▸ **To be done**: Decide whether each statement agrees with the VideoModerationResult text. Answer yes or no, and quote the words that decide it. (a) Calling this operation incurs a charge. (b) Moderation results are deleted automatically after 24 hours. (c) The recommended query interval is 60 seconds.
:: Selected text
Obtain video file moderation task results

API description

API operation: VideoModerationResult. This operation retrieves the results of a video file moderation task.

Billing information: This API operation is not billable.
Query timeout: The recommended query interval is 30 seconds. This means you should query the results 30 seconds after you submit the asynchronous detection task. The results are automatically deleted after 24 hours.

QPS limits

The QPS limit for this operation is 100 calls per second per account. If the number of calls per second exceeds this limit, throttling is triggered. This may affect your business. We recommend that you note this limit when you call this operation.

Debugging

Before integration, you can use Alibaba Cloud OpenAPI to debug the VideoModerationResult API online, view sample code and SDK dependency information, and review how to use the API and its parameters.
::::
:: Information provided
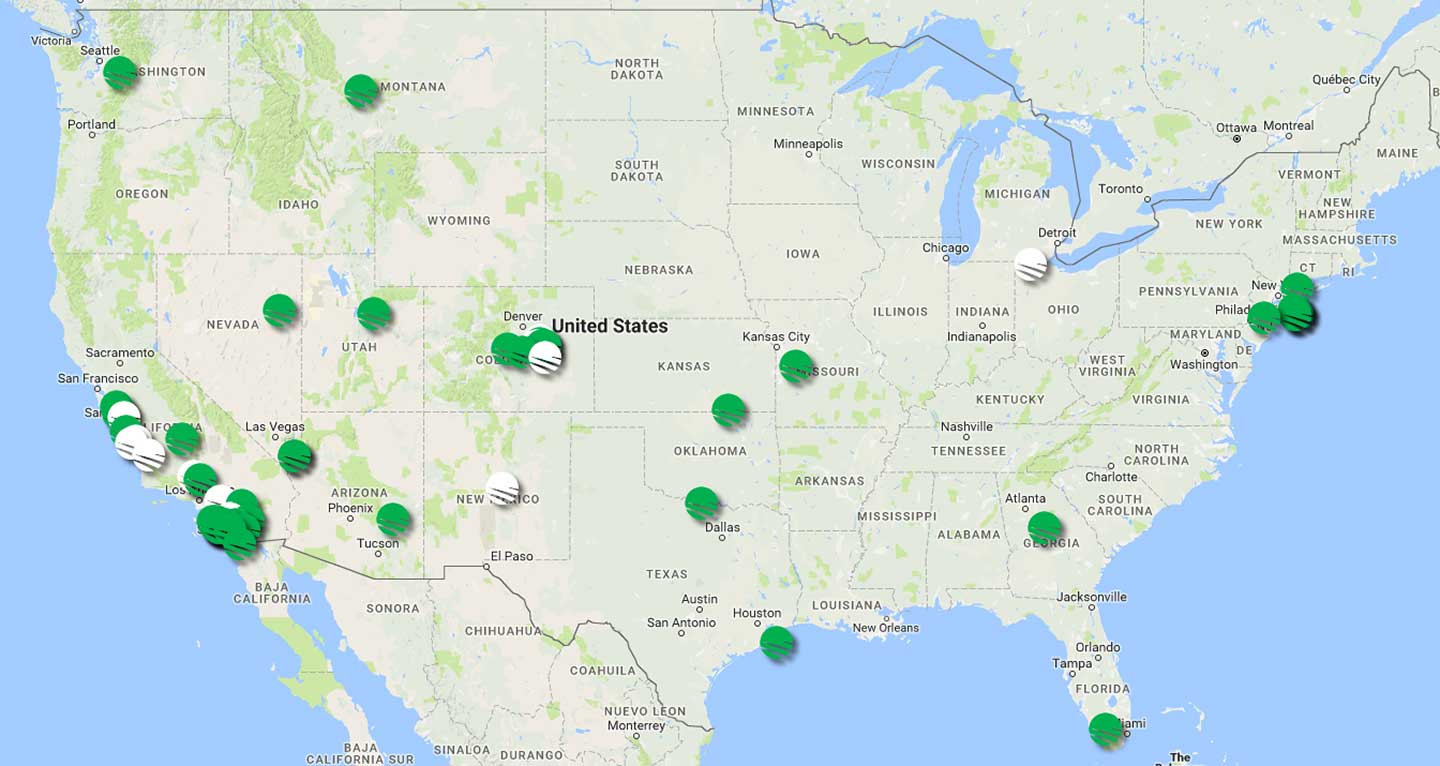The width and height of the screenshot is (1440, 766).
Task: Click the Minneapolis city label
Action: tap(808, 144)
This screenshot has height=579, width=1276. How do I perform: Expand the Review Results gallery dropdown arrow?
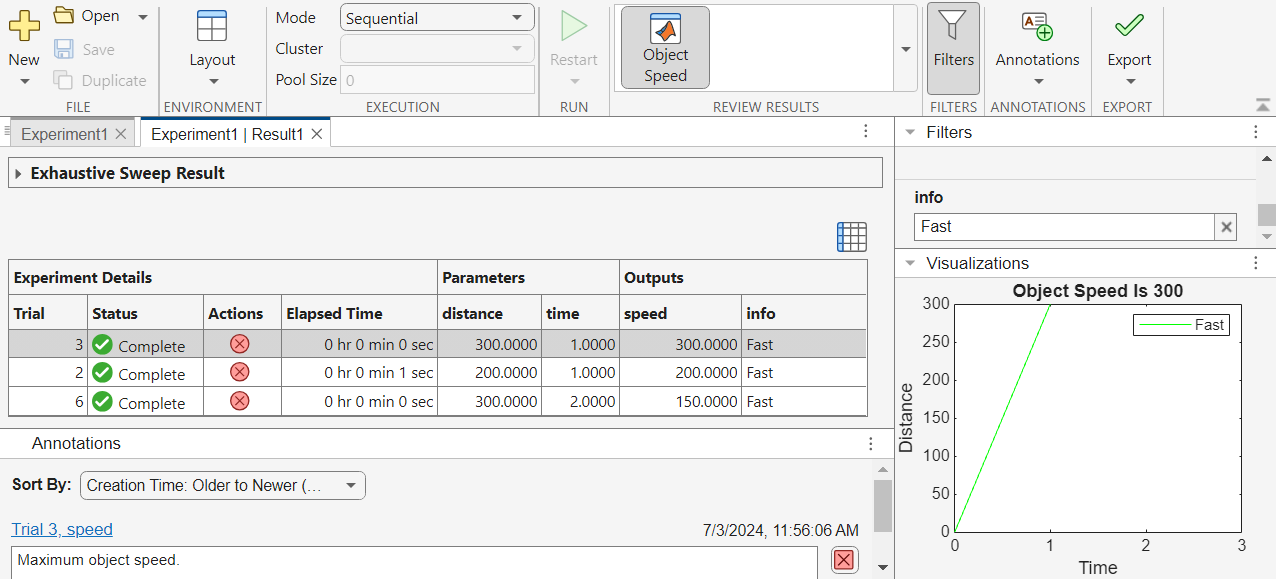coord(905,49)
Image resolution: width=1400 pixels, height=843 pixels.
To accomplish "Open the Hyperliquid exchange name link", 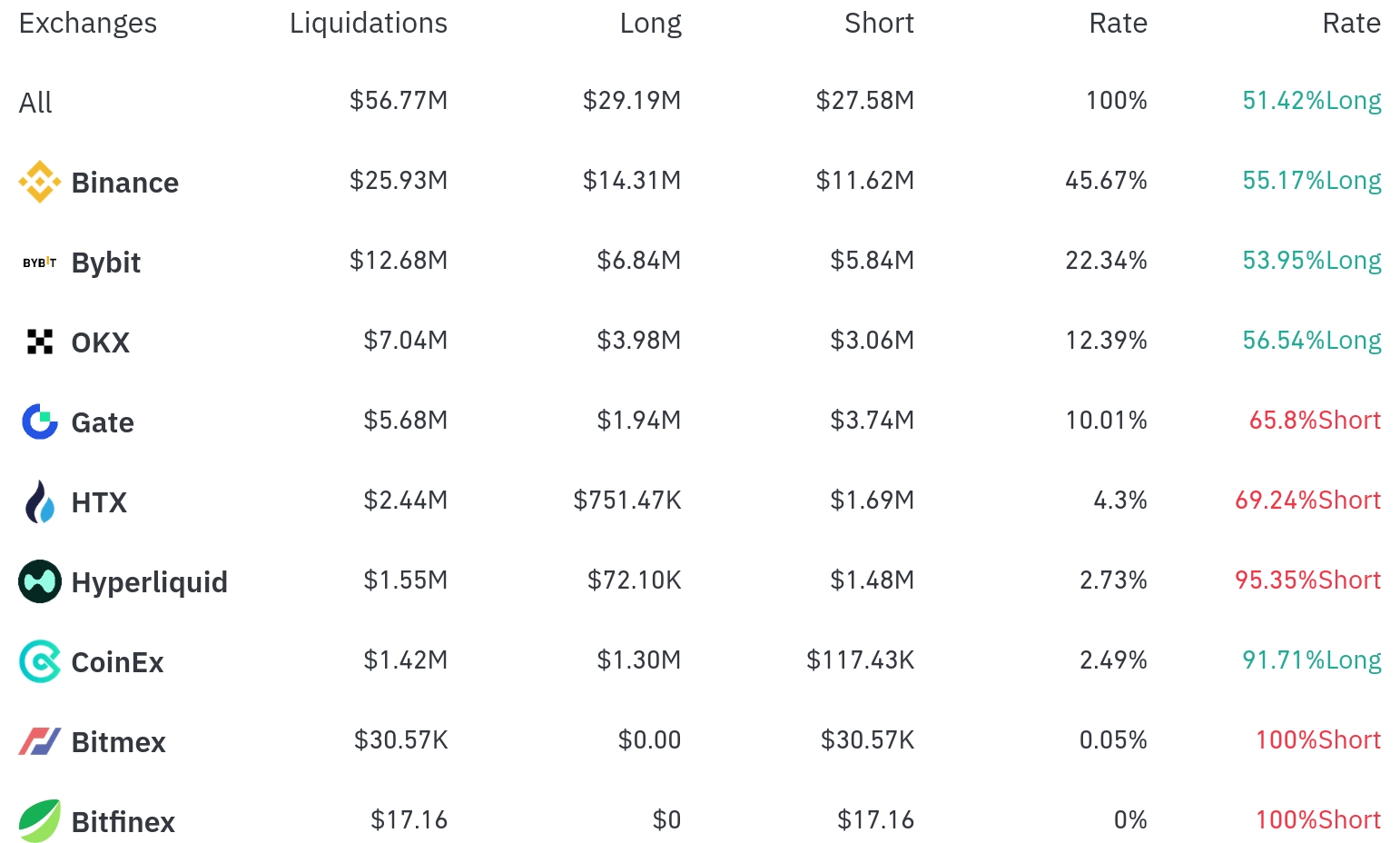I will point(150,582).
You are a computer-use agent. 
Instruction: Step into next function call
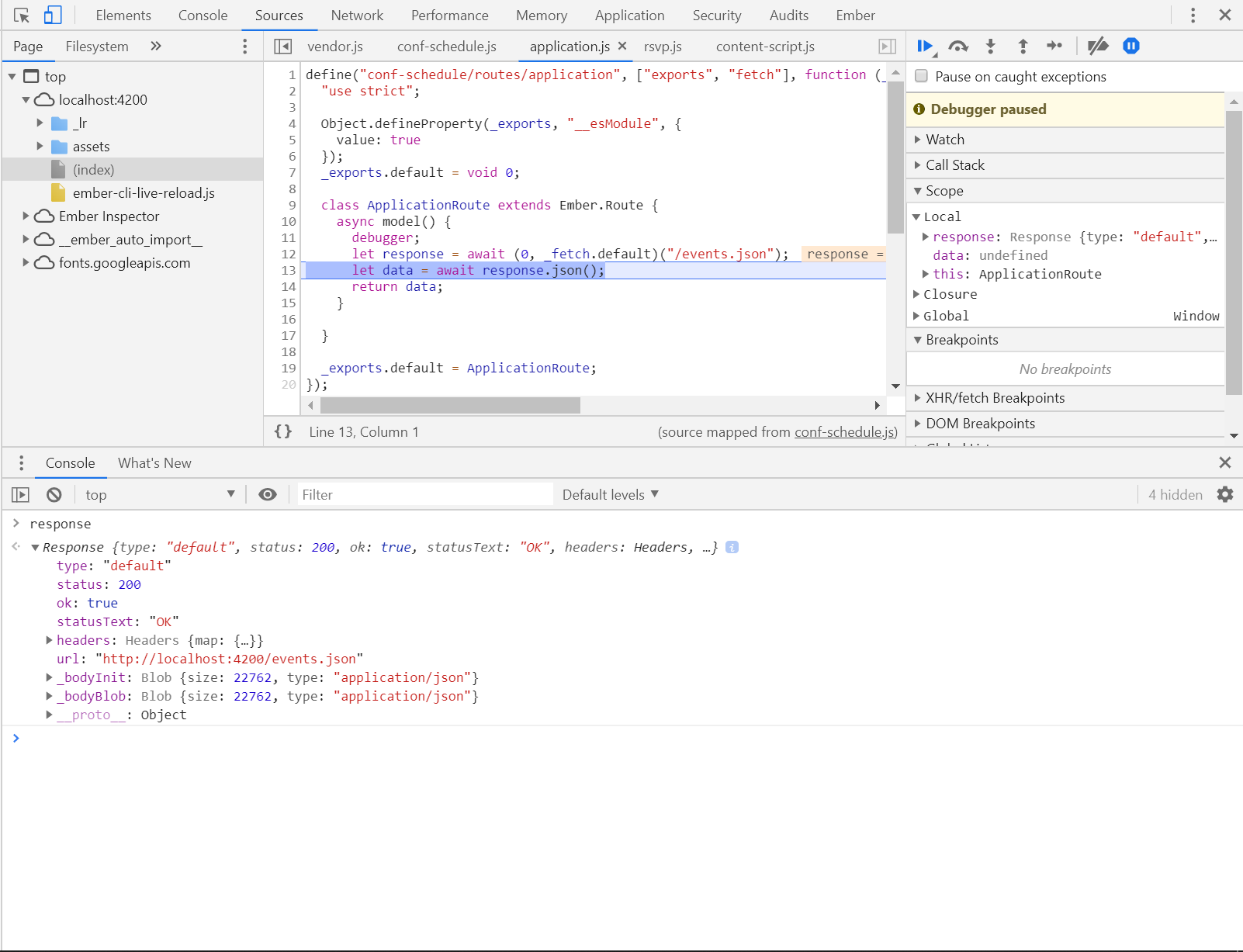[x=991, y=47]
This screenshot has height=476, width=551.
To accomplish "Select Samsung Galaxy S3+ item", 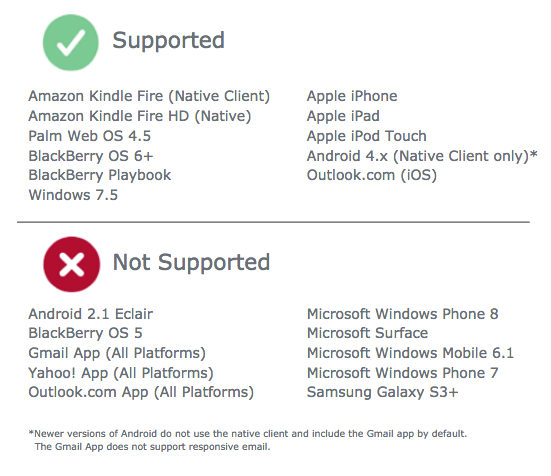I will [383, 392].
::::
▸ **Written reply**:
(a) No: "This API operation is not billable."
(b) Yes: "The results are automatically deleted after 24 hours."
(c) No: "The recommended query interval is 30 seconds."